__PAGE EXTRACT__:
☆ ☆ ☆
# cheshire strongman supplies



## big shrek

hi

has anybody ever used/dealt with cheshire strongman supplies on ebay? ive been looking at their stuff and whilst its very good on price i would like to know what their quality is like ie how do i know the things are balanced correctly like their hex bar etc

cheers


----------



## big shrek

Nobody?


----------



## petethepainter1

Hi

It has been a long time since I have been able to view the forum as I am snowed under with work i started and still run Cheshire strongman supplies

I have just seen your post from the end of November

I have been making the equipment for a good 18months now mainly for friends that ran gyms then I advertised some items on ebay in april and the business has gone from strength to strength.

i try and over engineer everything that we make so it lasts as i didn't get into this just to make a quick buck i have a big interest in the sport myself but can no longer train properly due to a back injury (racing motocross) so this is the next best thing making good quality equipment as affordable as i can.
☆ ☆ ☆
__RECORDS FOR PROCESSING__:
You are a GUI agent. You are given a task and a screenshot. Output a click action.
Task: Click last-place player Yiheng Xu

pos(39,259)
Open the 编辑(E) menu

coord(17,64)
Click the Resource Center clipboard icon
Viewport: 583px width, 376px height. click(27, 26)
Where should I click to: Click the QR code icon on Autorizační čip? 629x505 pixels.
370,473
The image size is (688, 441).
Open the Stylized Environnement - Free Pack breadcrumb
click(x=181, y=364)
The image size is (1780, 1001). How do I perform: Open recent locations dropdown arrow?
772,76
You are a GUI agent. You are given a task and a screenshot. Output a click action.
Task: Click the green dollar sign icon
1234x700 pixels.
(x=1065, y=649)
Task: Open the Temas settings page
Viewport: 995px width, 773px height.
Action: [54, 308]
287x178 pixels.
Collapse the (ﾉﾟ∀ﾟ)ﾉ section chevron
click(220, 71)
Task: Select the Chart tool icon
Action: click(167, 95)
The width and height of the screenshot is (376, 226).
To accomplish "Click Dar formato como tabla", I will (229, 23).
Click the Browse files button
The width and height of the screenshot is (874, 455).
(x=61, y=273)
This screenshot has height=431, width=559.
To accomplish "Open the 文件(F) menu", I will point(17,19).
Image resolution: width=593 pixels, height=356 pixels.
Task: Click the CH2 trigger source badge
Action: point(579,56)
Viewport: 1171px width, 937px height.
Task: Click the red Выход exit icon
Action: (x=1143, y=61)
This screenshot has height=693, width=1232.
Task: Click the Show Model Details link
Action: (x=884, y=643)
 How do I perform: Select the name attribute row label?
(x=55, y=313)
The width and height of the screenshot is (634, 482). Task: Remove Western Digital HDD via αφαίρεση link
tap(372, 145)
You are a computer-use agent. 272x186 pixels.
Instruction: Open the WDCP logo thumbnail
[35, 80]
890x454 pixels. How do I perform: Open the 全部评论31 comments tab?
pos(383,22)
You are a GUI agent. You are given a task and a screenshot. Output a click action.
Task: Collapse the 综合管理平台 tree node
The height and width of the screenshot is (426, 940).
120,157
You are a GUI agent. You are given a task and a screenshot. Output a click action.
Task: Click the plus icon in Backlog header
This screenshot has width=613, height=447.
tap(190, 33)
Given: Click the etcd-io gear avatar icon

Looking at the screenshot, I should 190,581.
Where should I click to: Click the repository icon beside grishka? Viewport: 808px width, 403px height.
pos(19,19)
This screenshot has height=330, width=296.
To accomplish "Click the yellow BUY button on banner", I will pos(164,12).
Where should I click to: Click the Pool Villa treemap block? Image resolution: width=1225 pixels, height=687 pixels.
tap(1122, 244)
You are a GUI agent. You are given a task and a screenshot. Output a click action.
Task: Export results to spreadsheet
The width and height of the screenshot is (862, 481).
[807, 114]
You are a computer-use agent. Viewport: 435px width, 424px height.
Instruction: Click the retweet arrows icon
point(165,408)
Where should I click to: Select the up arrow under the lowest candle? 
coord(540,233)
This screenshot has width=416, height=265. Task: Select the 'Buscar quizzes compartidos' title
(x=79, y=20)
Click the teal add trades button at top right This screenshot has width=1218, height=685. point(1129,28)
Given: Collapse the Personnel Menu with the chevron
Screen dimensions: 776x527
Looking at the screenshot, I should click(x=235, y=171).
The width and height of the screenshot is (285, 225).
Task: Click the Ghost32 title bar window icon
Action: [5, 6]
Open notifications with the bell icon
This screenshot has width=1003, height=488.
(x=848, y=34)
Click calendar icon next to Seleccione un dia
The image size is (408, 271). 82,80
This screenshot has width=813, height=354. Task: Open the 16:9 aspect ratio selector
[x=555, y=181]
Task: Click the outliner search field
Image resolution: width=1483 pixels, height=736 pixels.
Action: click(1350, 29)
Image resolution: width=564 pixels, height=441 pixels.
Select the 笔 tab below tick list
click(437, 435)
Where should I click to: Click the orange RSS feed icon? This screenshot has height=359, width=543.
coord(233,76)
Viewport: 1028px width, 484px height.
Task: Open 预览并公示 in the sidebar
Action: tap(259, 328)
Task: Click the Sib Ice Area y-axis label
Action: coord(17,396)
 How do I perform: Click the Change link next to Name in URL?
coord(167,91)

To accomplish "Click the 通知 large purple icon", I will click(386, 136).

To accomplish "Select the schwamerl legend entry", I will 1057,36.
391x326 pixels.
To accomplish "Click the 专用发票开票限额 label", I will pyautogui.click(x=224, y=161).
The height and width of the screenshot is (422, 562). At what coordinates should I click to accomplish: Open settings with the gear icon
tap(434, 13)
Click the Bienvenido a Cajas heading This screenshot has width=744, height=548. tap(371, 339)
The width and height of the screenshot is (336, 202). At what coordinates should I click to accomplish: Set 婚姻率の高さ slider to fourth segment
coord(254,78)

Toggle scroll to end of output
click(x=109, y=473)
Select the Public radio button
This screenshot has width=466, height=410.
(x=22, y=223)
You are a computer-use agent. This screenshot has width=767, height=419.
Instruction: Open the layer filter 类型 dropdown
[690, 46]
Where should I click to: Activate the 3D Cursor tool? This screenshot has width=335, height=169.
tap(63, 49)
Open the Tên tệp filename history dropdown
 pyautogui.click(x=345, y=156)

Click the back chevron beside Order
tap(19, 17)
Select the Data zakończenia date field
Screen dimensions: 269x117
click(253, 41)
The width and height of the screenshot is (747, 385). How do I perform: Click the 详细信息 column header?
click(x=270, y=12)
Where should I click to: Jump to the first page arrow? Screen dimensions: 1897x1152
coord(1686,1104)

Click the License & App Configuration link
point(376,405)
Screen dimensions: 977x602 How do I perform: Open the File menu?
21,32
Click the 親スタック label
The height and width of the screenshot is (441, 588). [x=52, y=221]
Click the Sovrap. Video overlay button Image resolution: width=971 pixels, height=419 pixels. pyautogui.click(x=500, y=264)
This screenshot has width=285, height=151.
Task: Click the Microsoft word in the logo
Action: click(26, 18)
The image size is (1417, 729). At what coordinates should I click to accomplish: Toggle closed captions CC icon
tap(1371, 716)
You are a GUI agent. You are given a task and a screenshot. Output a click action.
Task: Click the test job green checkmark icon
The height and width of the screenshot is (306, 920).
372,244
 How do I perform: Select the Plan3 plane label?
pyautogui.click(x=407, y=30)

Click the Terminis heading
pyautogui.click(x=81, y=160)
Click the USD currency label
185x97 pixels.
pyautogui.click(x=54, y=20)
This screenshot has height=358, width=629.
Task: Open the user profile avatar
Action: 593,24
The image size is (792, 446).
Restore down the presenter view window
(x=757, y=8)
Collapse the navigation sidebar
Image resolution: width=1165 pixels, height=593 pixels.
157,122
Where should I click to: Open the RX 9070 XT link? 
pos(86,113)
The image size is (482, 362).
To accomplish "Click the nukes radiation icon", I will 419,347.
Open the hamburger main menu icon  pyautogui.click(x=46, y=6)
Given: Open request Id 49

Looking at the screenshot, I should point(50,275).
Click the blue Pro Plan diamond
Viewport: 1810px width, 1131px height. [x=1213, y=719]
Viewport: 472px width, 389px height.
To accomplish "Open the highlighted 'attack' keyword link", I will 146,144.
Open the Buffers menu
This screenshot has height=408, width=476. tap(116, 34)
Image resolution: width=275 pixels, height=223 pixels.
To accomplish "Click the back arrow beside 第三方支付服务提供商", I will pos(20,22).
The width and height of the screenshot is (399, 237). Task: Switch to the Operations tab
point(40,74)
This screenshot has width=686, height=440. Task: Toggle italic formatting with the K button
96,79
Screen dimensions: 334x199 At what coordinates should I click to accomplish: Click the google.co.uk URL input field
☆ ☆ ☆
__GOALS__:
• a. Lay out the entries from the line with "Click the USD currency label" up to and including the line with "I will 419,347." as a Markdown table with the columns Row and Line, skipping blank lines.
• b. Proceed with the forum thread about Cheshire Strongman Supplies from the point where it stops.
The forum thread and the entries have no connection to each other.

__RESULTS FOR THE EXERCISE__:
• a.
| Row | Line |
|---|---|
| 1 | Click the USD currency label |
| 2 | 185x97 pixels. |
| 3 | pyautogui.click(x=54, y=20) |
| 4 | This screenshot has height=358, width=629. |
| 5 | Task: Open the user profile avatar |
| 6 | Action: 593,24 |
| 7 | The image size is (792, 446). |
| 8 | Restore down the presenter view window |
| 9 | (x=757, y=8) |
| 10 | Collapse the navigation sidebar |
| 11 | Image resolution: width=1165 pixels, height=593 pixels. |
| 12 | 157,122 |
| 13 | Where should I click to: Open the RX 9070 XT link?  |
| 14 | pos(86,113) |
| 15 | The image size is (482, 362). |
| 16 | To accomplish "Click the nukes radiation icon", I will 419,347. |

• b.
please feel free to check out the feedback on ebay its growing every day and we are meeting a lot of big names in the sport and are working with these guys to make the equipment even better which is great.

any questions please feel free to ask

many thanks

pete


----------



## Kazza61

The stuff does look really good and about the best prices out there. Reckon I'll be ordering a hex bar myself very soon!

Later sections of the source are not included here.